Бахнуло так, что все присели, а меня страшно шибануло в правый глаз. Я схватился за него – глаз вроде был на месте, но рука оказалась залитой кровью. А Хлын медленно проступал из голубого дыма. Он был совершенно цел, только его лазурные брючата в паху потемнели от влаги.

Обоссался, понял я безо всякого торжества – я мало что мог понимать в ту минуту. Потом посмотрел на свой поджиг – сплющенная задняя часть трубки была развернута грубыми лепестками.

Глаз удалось сохранить, но зрение упало почти до нуля. Зато в университете меня из-за этого освободили от военной кафедры (я всем говорил, что я пацифист). Особых неудобств я не испытывал, только начал довольно часто задевать правым плечом за косяки и время от времени правой рукой опрокидывать стаканы, попадавшие в невидимую зону. Стаканы огорчали меня больше всего – нечистотой.

Хлын у сортира больше не появлялся, но и я почувствовал какое-то отчуждение от пацанов: я не должен был впадать в такой истребительный пафос из-за пустяковой, в общем-то, обиды. Но заинтересованные взгляды девочек я начал ловить на себе гораздо чаще. Шрам на роже, шрам на роже для мужчин всего дороже.

Но мне было не до них. Ну а девушки, а девушки потом. Наши жены – пушки заряжены. Меня ждал хрустальный дворец Науки на сияющей вершине.

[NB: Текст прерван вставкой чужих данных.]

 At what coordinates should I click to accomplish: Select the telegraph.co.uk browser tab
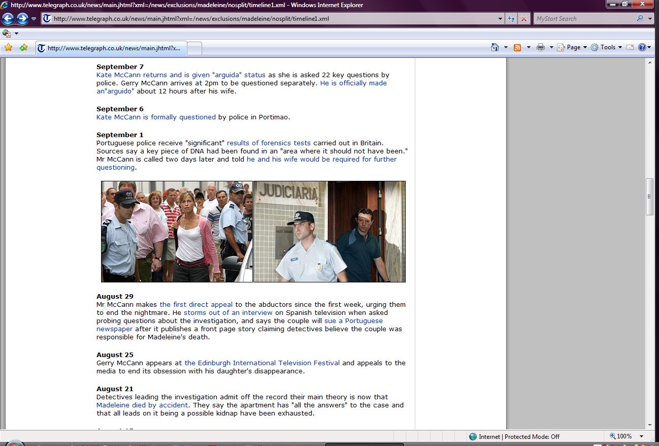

А сияющей вершиной был Ленинград, на эмблеме «Ленфильма» освещавший своими могучими прожекторами вздернувшего Россию на дыбы Медного всадника. Посланницей сказочного Ленинграда в нашем шахтерском поселке была Виктория Николаевна, обвитая мудрым дымком сигареты среди книг, которыми папа пренебрег, – я запомнил только Ибсена и Марка Твена. И еще казахскую фамилию Ахматовой и смешную – Пастернака. Как и вся наша интеллигенция, Виктория Николаевна попала в Северный Казахстан за казенный счет, там и задержалась, хотя оба ее сына учились в Ленинграде, и как-то раз ее навестил ленинградский племянник. Он носил тюбетейку и поразил меня тем, что предложил мне базарную клубнику из газетного кулька со словами: «Угощайтесь, пожалуйста».